Em relação à meta do governo federal, de alfabetizar todas as crianças, no máximo, até o final do 3º ano do Ensino Fundamental, os alunos com dificuldade de aprendizagem também estão incluídos?

Ana Célia de Araujo Arantes Batista –N. E. M. Antonio Pereira dos Santos – 3º ano

Nova Olinda – TO

 

Quando a política pública estabelece que todas as crianças devem estar alfabetizadas no máximo até o 3º ano, é interessante observar que, na legislação, no Plano Nacional de Educação, a expressão é “no máximo até o 3º ano”. Ou seja, é possível que seja antes disso.

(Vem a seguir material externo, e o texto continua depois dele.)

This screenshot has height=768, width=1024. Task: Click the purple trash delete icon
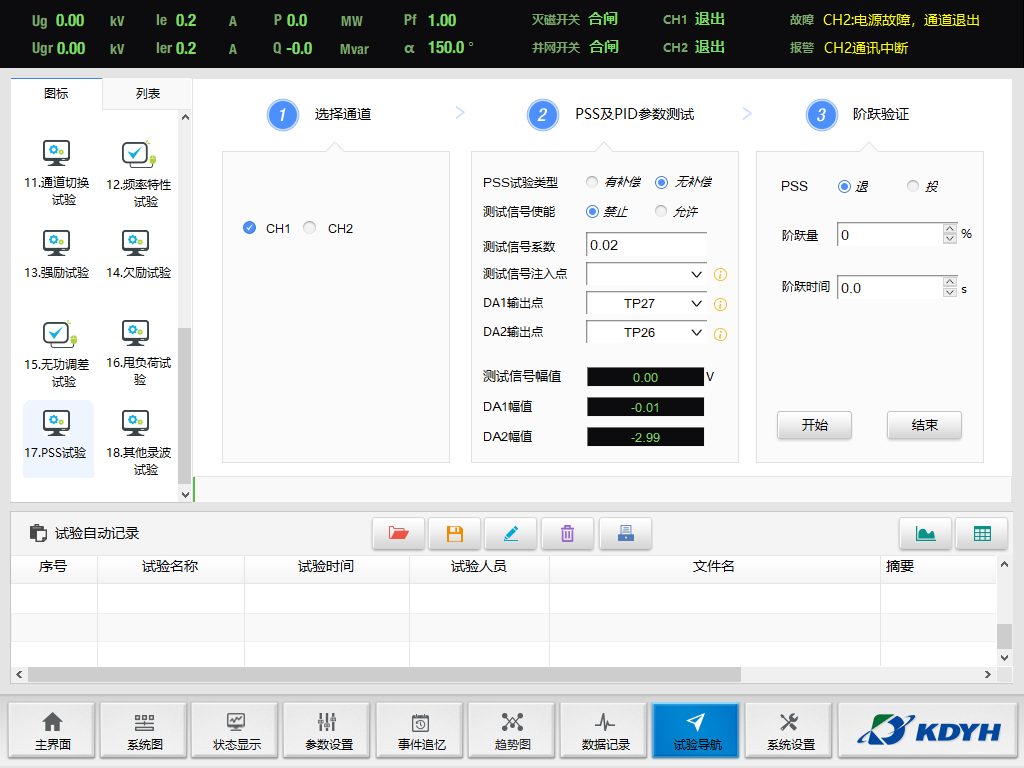pos(567,534)
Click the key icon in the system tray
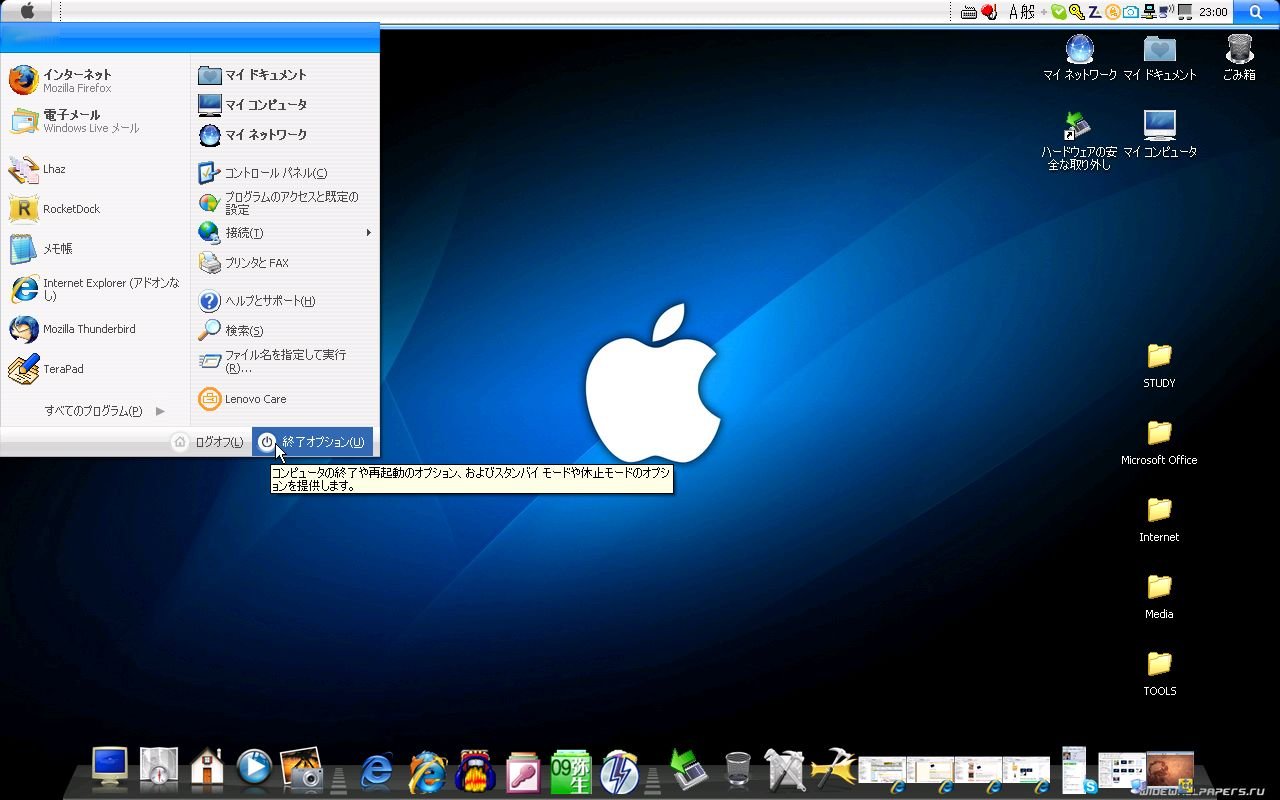1280x800 pixels. [1076, 12]
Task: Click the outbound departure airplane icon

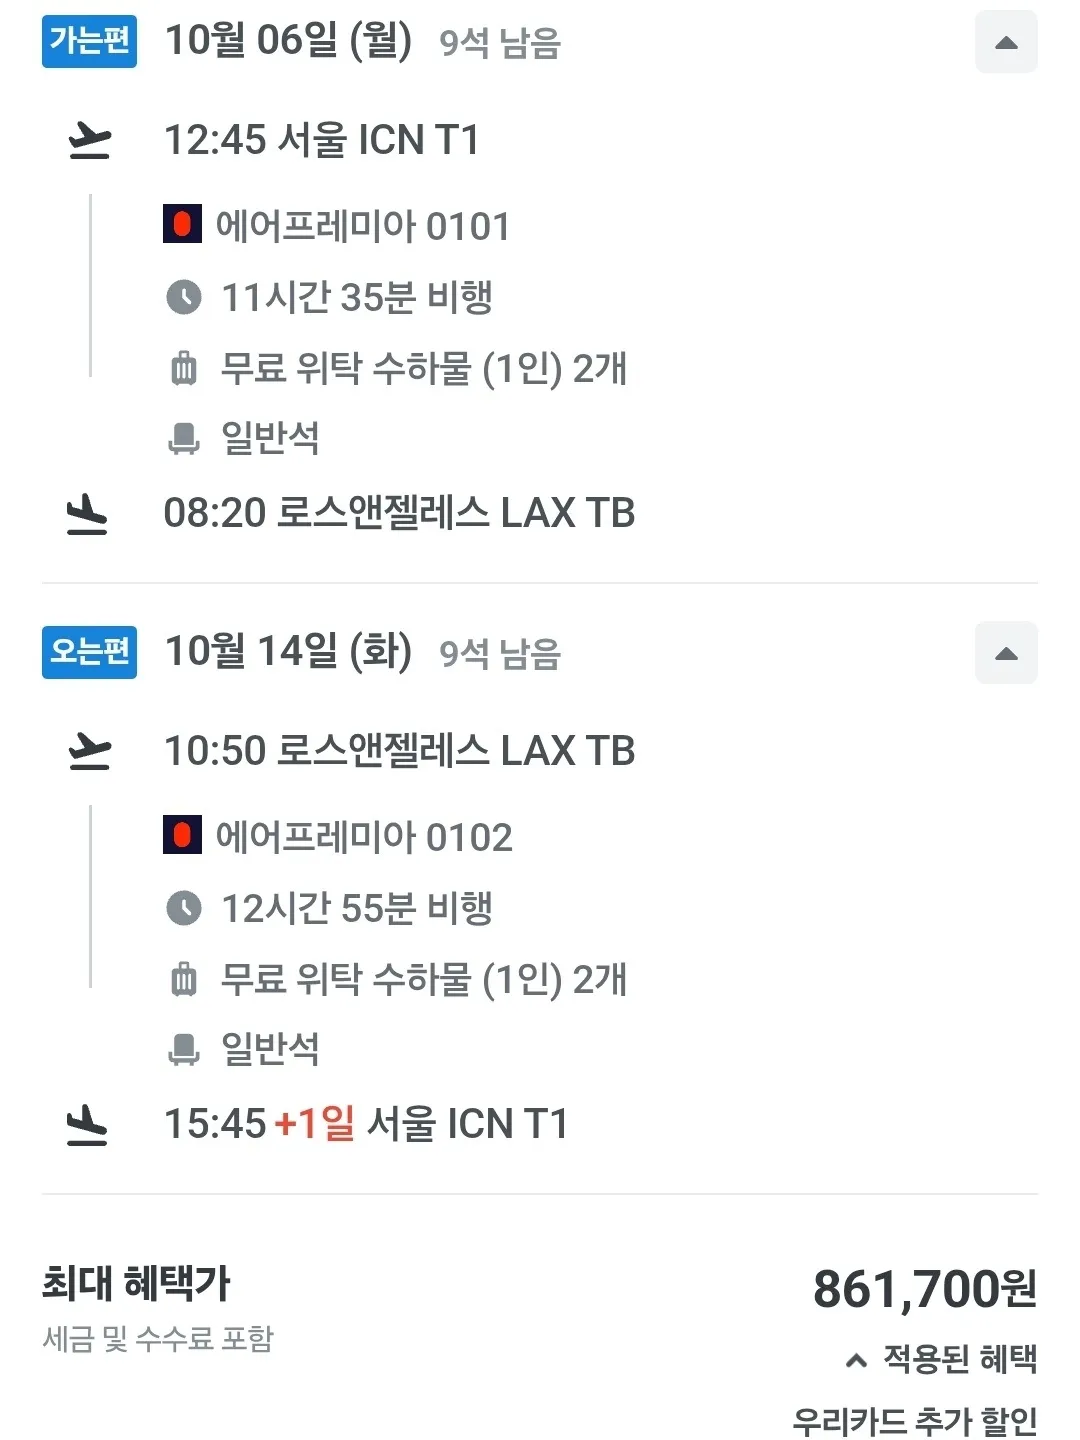Action: click(x=89, y=140)
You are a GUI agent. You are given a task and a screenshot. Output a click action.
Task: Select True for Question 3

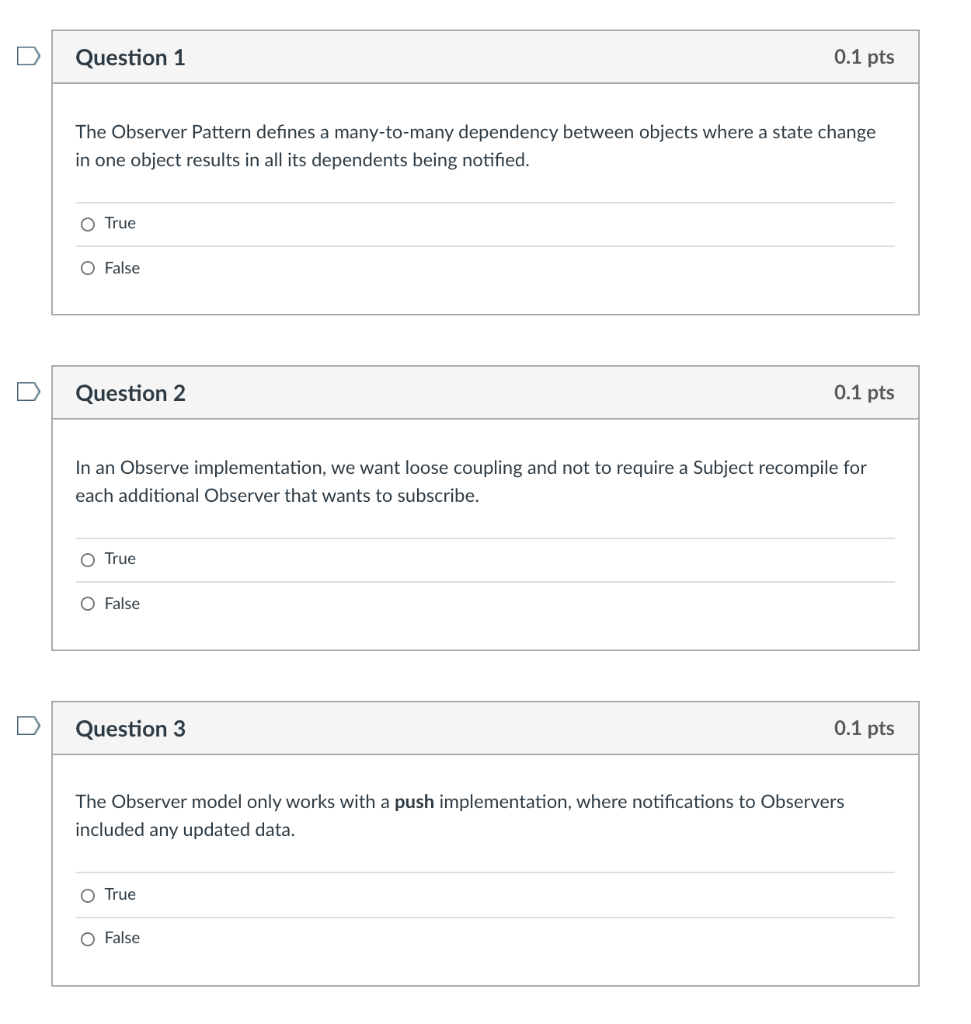tap(89, 894)
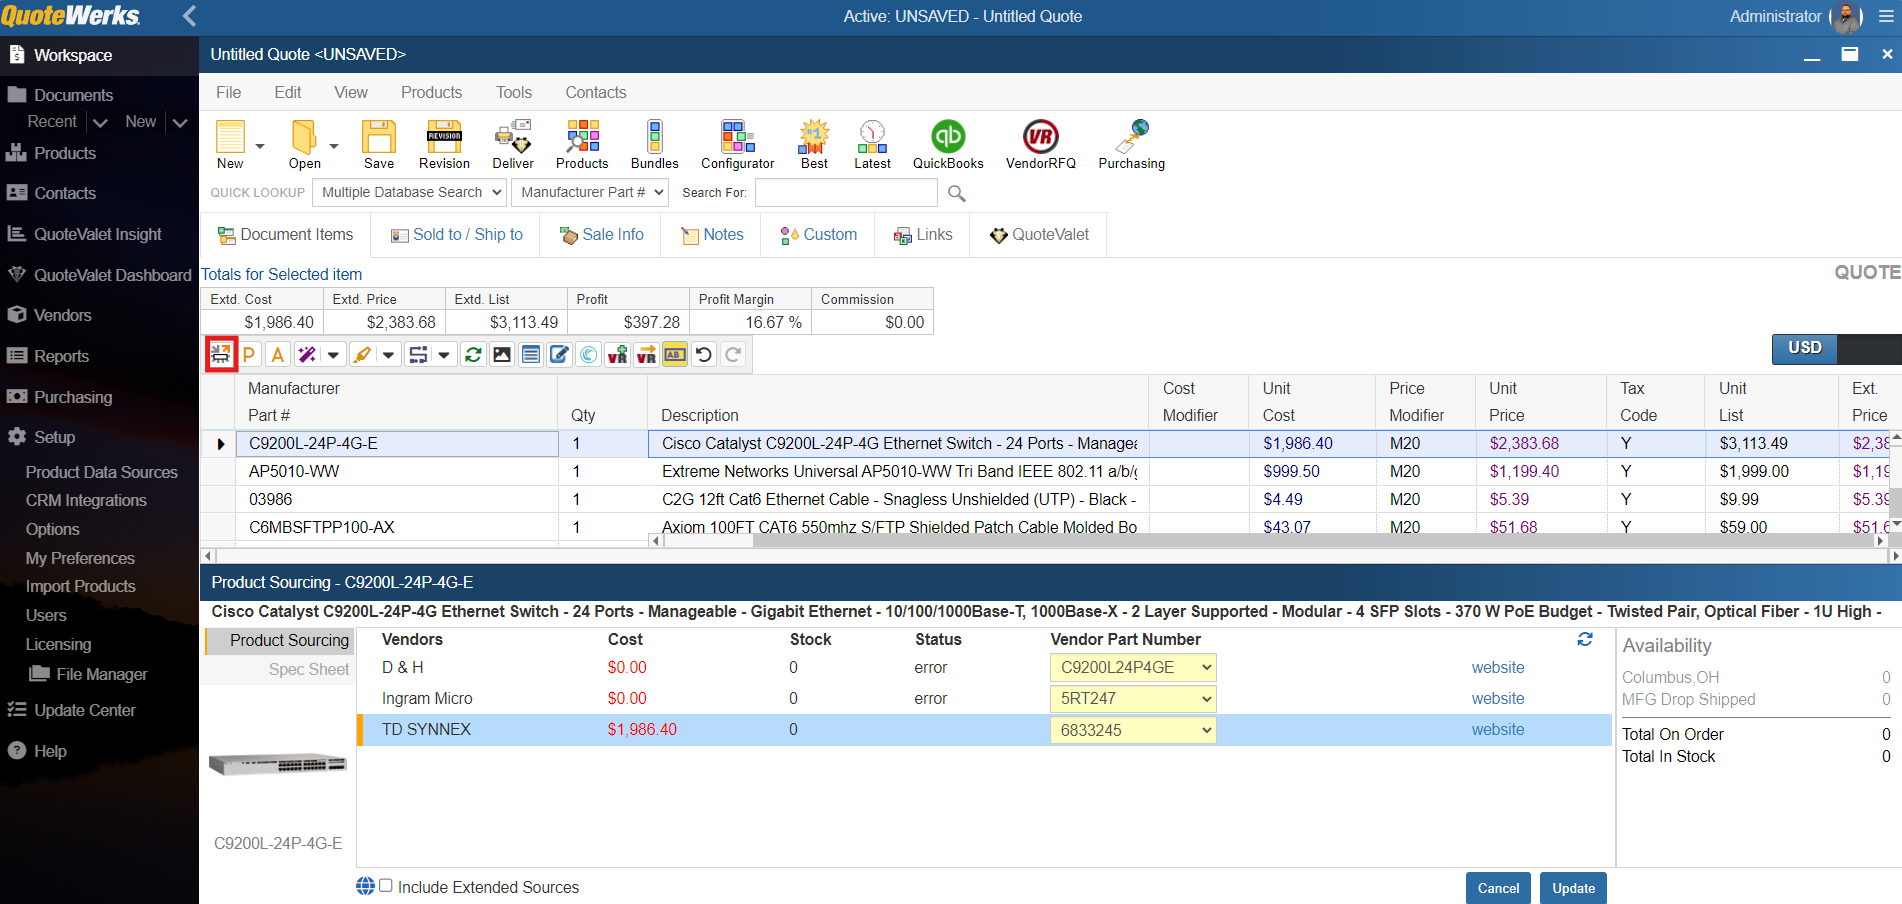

Mas aqui entra de novo o que eu já disse ao responder a perguntas anteriores: o que está se entendendo por uma criança alfabetizada? Qual é o conceito de alfabetização que está presente aí? É um problema em nosso país o fato de que o que vem determinando o que é uma criança alfabetizada no 3º ano é a prova de Avaliação Nacional da Alfabetização (ANA). O que a ANA avalia acaba sendo a visão que a política pública tem do que é uma criança alfabetizada: uma criança capaz de responder àquela prova. Mas será que é isso mesmo? A definição teria que partir não de uma prova, mas de uma reflexão teoricamente fundamentada, cuidadosa, sobre quais os comportamentos, habilidades e conhecimentos que a criança deve ter no 3º ano para que se possa considerá-la alfabetizada. Aqui entra a questão da Base Nacional Comum Curricular, atualmente em discussão, que tem o objetivo, entre outros, de definir o que se espera que as crianças tenham atingido, ao final do 3º ano, como conhecimentos e habilidades na área da aprendizagem da leitura e da escrita. E aí, sim, as avaliações externas avaliariam aquilo que foi definido na Base Nacional Comum, aquilo que orientou os alfabetizadores em seu ensino.

Mas a pergunta menciona, com toda razão, que há crianças que chegam ao terceiro ano num ponto do processo de alfabetização diferente das outras: são aquelas consideradas com ‘dificuldades de aprendizagem’. Eu costumo dizer que, mais frequentemente, são “dificuldades de ensinagem”... já que frequentemente ocorrem porque alfabetizadoras, não tendo um pleno domínio do processo de aprendizagem da criança, não sabem como ajudá-la a tempo. Há crianças que ficam para trás, e não são acudidas naquilo que precisam ser acudidas. Há inúmeras sugestões nas resoluções, nas leis, nos decretos de conselhos estaduais e federal de que, desde o primeiro momento em que se identifica que a criança tem dificuldades, já se tem de dar uma atenção especial a ela. O que é, em tese, muito bom, mas as escolas públicas não têm tido condição de dar esse atendimento pessoal. Consequência: as crianças têm ido para a frente sem condições para isso.